- GIVEN INFORMATION:
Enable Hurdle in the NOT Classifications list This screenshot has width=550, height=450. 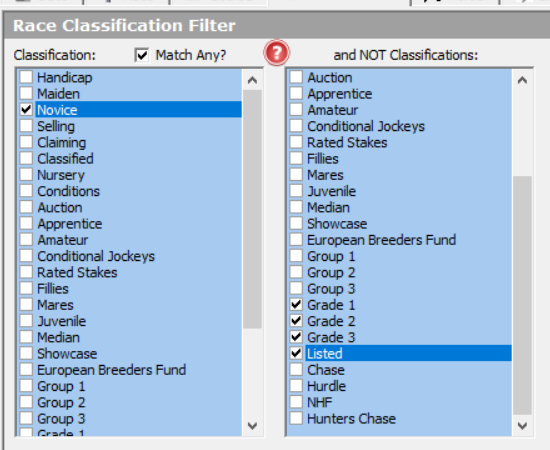click(x=296, y=386)
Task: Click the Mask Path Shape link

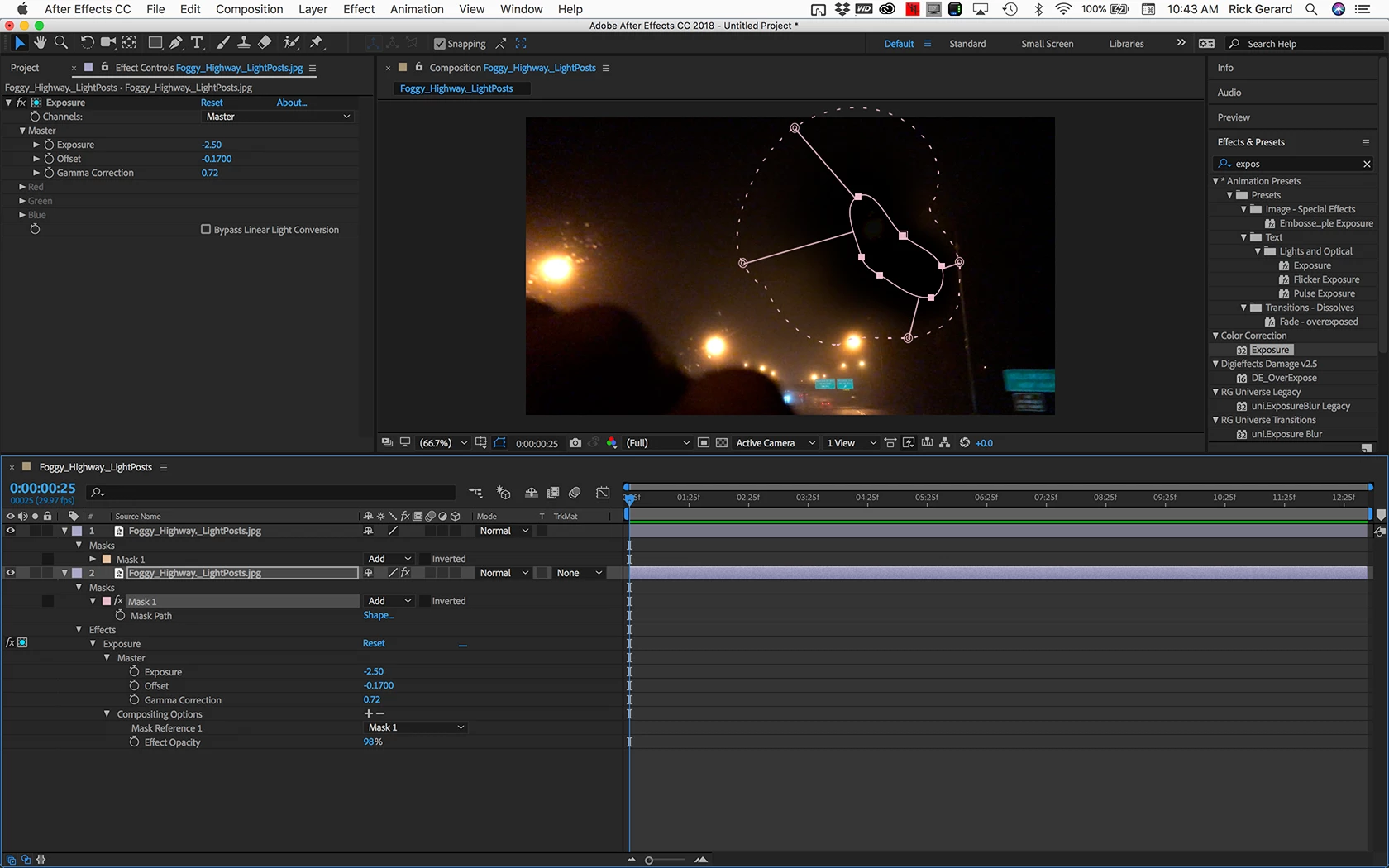Action: click(378, 615)
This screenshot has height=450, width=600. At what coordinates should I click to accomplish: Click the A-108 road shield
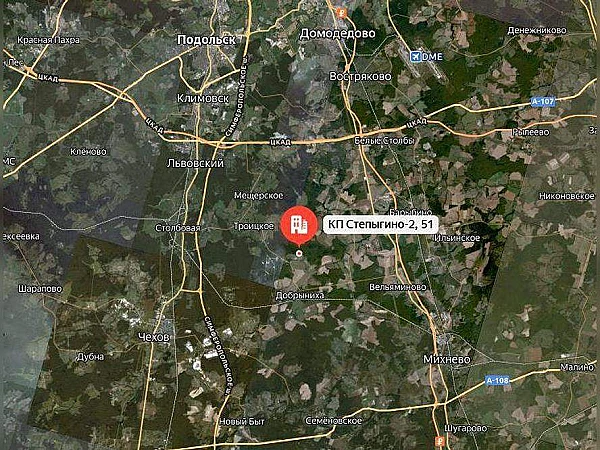(497, 381)
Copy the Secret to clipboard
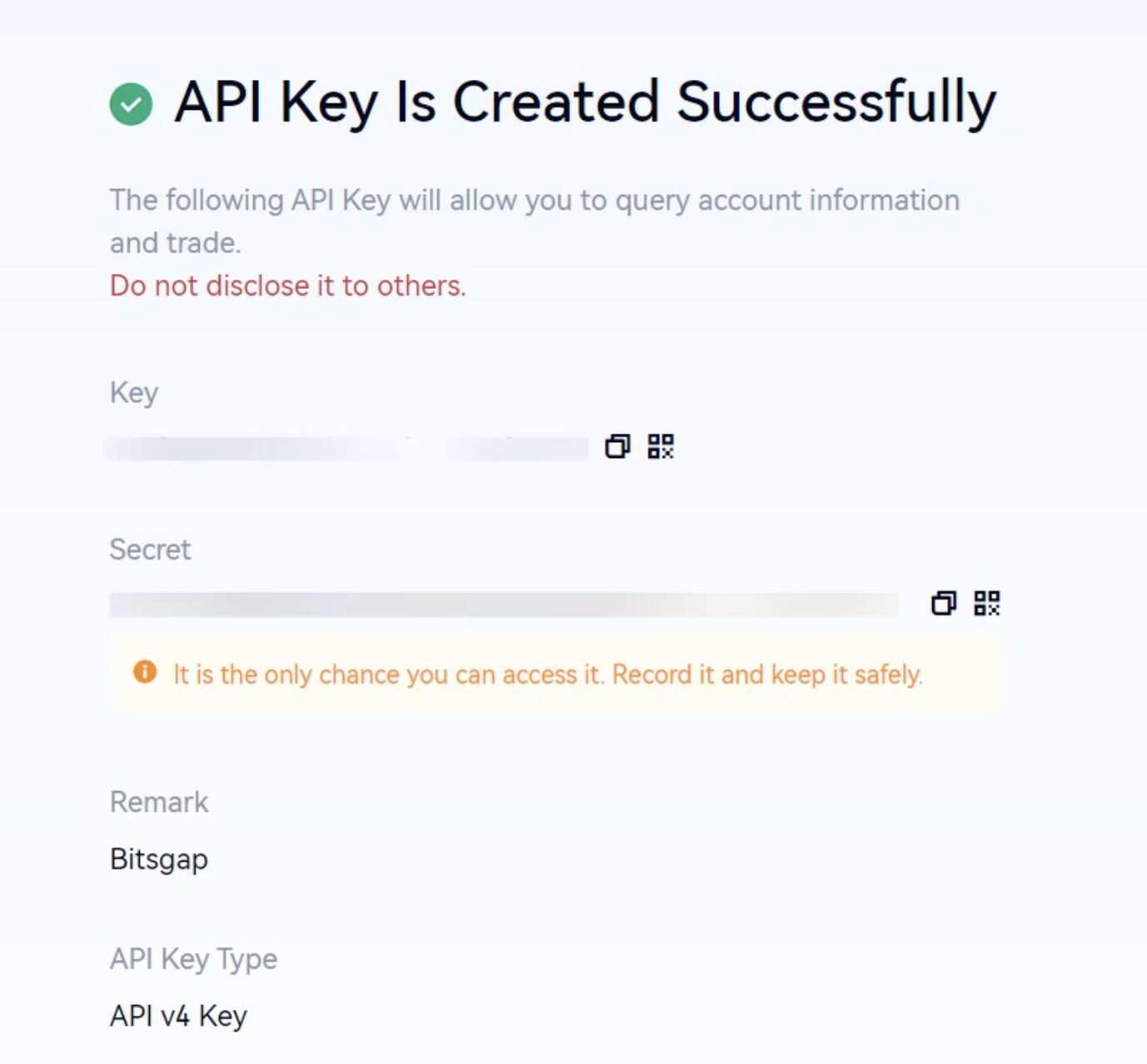Screen dimensions: 1147x1064 pyautogui.click(x=943, y=603)
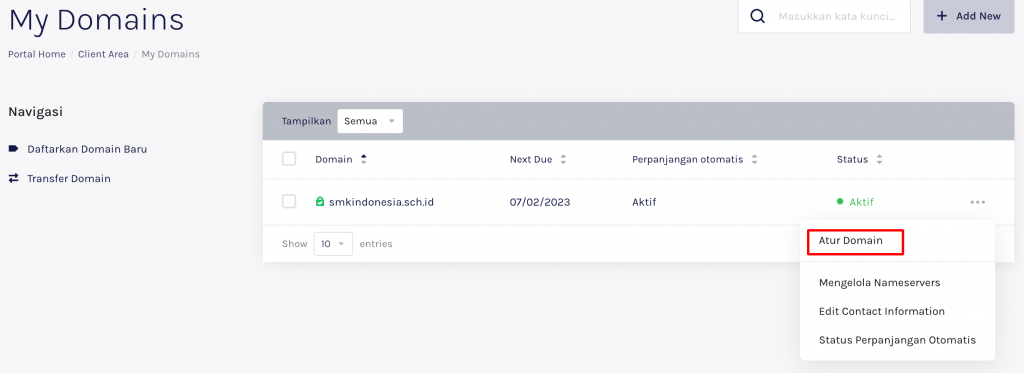Go to Portal Home breadcrumb link
Viewport: 1024px width, 373px height.
coord(37,54)
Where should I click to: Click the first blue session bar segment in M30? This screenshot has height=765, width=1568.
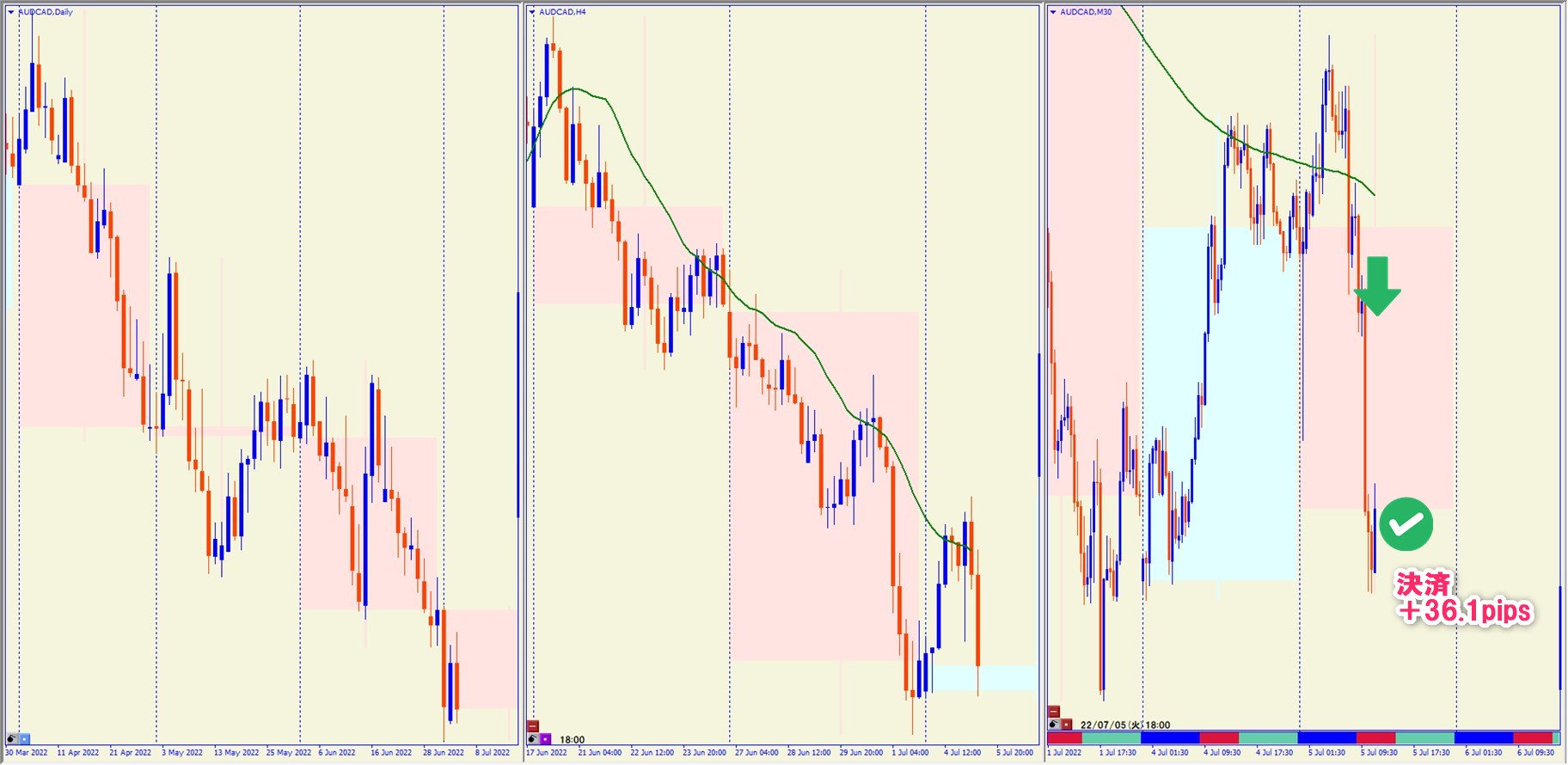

- WORK ORDER: Starting at the line that holds "Copy the Secret to clipboard", reproduce each line through the last one of the listing, and nothing more; the pictures stay out.

- WRITTEN SOLUTION:
Copy the Secret to clipboard
Screen dimensions: 1147x1064 pyautogui.click(x=943, y=603)
Go to Portal Home breadcrumb link
Viewport: 1024px width, 373px height.
coord(37,54)
Where should I click to: Click the first blue session bar segment in M30? This screenshot has height=765, width=1568.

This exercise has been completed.